# Listed records
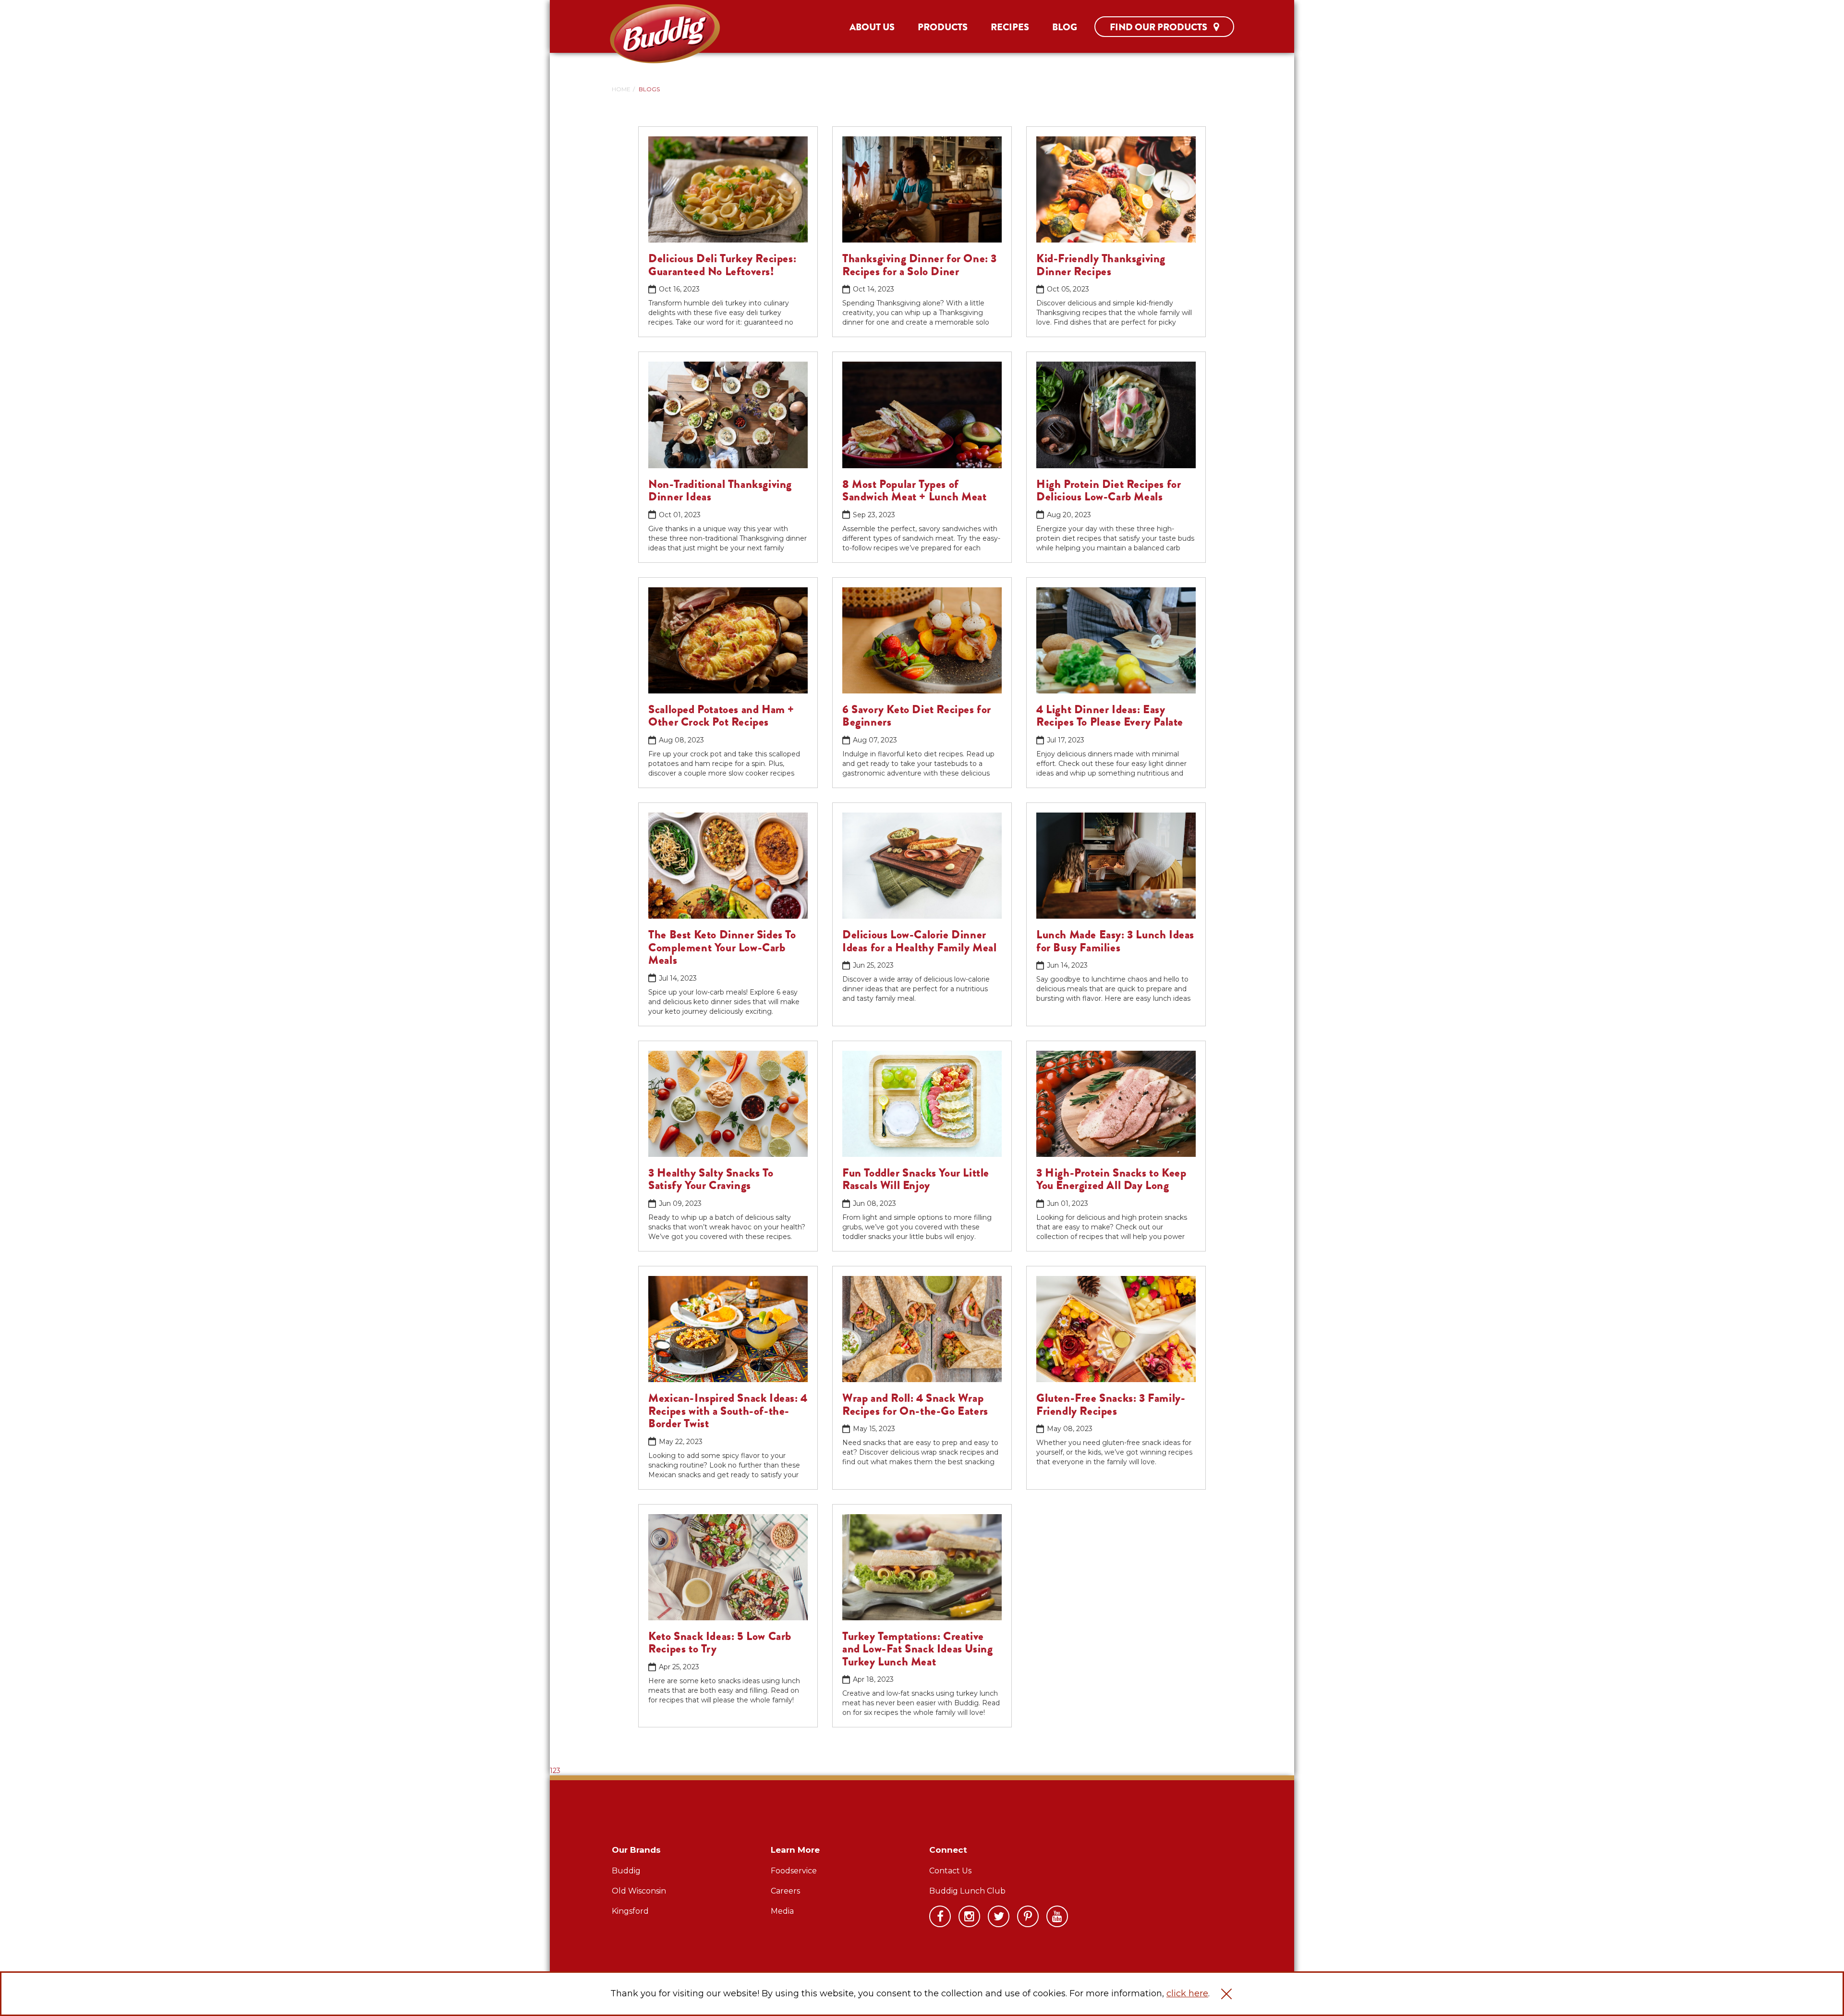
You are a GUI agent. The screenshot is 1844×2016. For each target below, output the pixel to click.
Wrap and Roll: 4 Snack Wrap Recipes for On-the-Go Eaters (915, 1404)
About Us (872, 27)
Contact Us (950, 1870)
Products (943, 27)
---
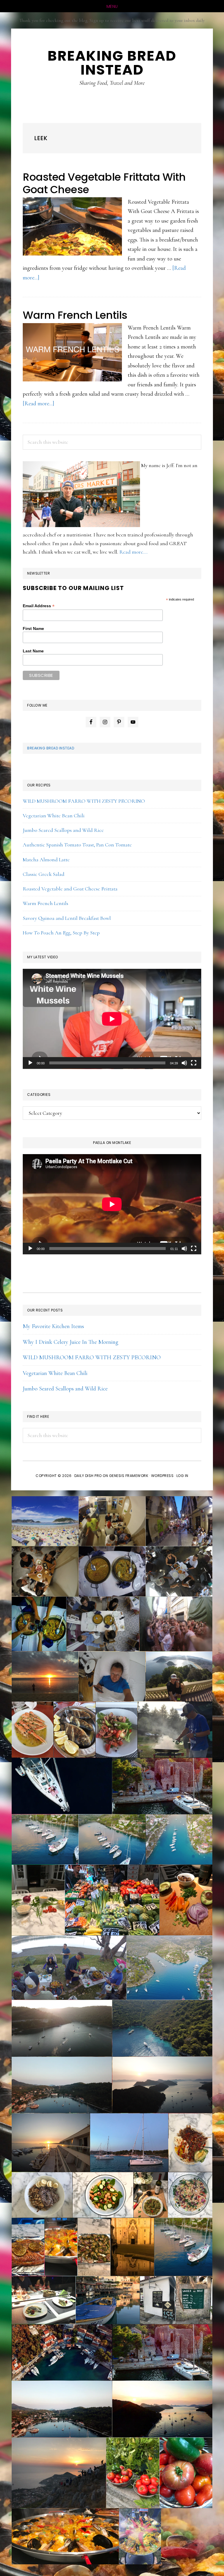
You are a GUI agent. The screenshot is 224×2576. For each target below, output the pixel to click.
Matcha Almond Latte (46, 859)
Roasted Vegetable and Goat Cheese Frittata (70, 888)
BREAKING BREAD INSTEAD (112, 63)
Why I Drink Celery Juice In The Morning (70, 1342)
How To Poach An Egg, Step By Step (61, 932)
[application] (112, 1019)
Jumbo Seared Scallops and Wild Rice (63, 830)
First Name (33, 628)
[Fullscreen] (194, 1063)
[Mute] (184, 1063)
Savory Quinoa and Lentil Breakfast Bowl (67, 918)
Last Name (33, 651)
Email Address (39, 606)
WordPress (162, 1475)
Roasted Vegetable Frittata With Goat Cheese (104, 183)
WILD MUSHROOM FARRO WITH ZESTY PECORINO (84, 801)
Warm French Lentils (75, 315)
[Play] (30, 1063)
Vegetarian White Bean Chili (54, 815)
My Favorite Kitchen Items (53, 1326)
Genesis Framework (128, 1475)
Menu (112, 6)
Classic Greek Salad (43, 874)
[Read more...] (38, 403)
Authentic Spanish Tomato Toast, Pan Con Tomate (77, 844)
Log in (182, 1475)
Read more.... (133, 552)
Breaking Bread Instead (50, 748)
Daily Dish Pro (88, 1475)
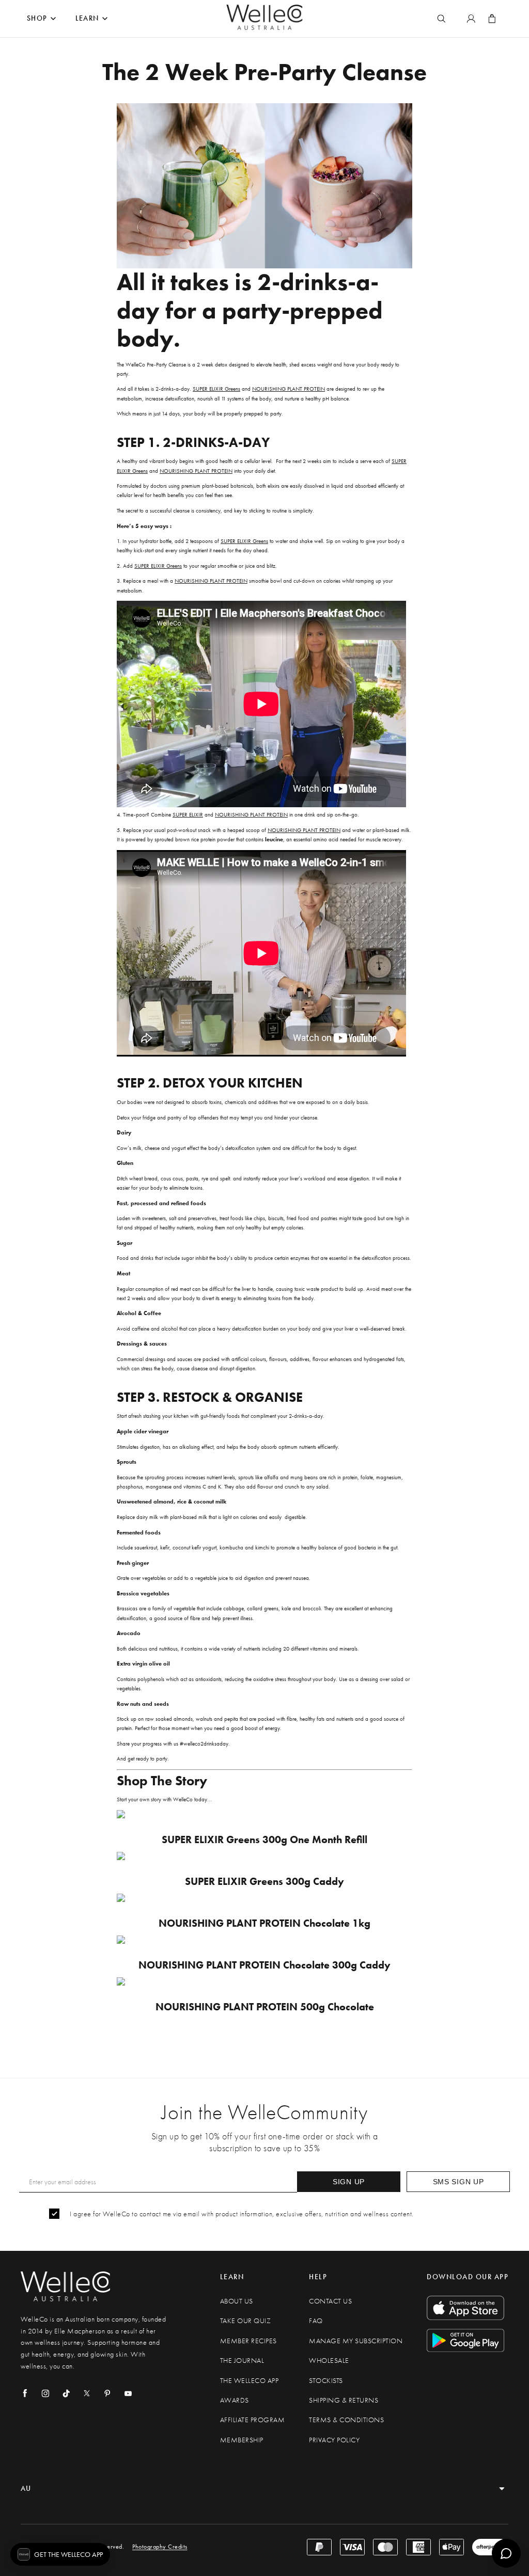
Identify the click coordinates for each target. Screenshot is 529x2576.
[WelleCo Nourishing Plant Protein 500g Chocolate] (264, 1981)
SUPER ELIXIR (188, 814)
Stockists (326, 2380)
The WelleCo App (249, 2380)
==
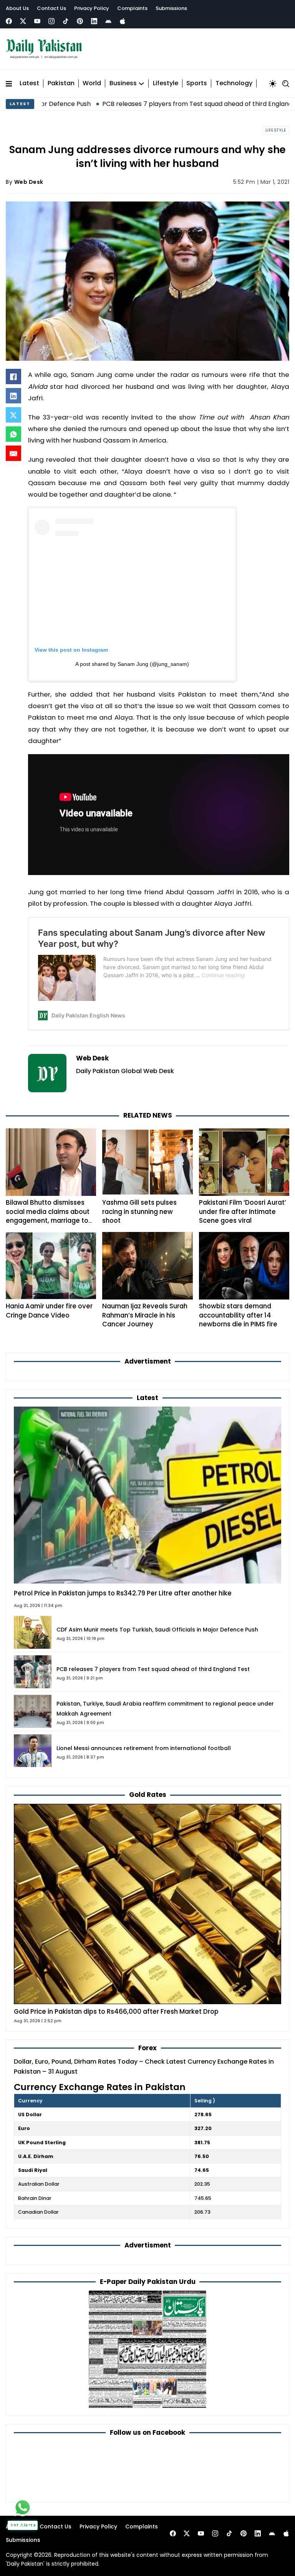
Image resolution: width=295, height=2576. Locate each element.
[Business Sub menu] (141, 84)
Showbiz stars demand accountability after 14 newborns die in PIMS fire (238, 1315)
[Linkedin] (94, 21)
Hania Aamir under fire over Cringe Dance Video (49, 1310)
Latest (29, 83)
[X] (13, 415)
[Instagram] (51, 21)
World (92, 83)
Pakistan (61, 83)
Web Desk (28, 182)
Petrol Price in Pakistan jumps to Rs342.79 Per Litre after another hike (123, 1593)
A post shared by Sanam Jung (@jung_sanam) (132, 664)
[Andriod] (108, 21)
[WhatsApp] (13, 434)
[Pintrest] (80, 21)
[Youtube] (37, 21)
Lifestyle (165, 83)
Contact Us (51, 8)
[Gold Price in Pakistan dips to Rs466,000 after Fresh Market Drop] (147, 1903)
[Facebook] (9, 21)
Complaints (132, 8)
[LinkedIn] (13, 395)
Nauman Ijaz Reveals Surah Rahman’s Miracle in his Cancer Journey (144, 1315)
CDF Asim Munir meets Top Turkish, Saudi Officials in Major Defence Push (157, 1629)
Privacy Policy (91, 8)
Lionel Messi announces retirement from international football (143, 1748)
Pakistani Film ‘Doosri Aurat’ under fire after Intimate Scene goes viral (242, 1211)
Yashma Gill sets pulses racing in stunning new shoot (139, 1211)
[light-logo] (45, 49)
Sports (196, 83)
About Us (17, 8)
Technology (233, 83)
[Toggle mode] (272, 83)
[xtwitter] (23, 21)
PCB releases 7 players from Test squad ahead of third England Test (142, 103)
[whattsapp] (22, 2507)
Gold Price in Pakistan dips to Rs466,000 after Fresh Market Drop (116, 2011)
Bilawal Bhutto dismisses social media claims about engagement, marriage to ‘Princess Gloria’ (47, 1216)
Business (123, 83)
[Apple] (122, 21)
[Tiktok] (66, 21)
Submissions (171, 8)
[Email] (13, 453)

# Your goal
If a line in the listing contains the string "Gold", count it; then give only the number of such lines.

# Response to the task
2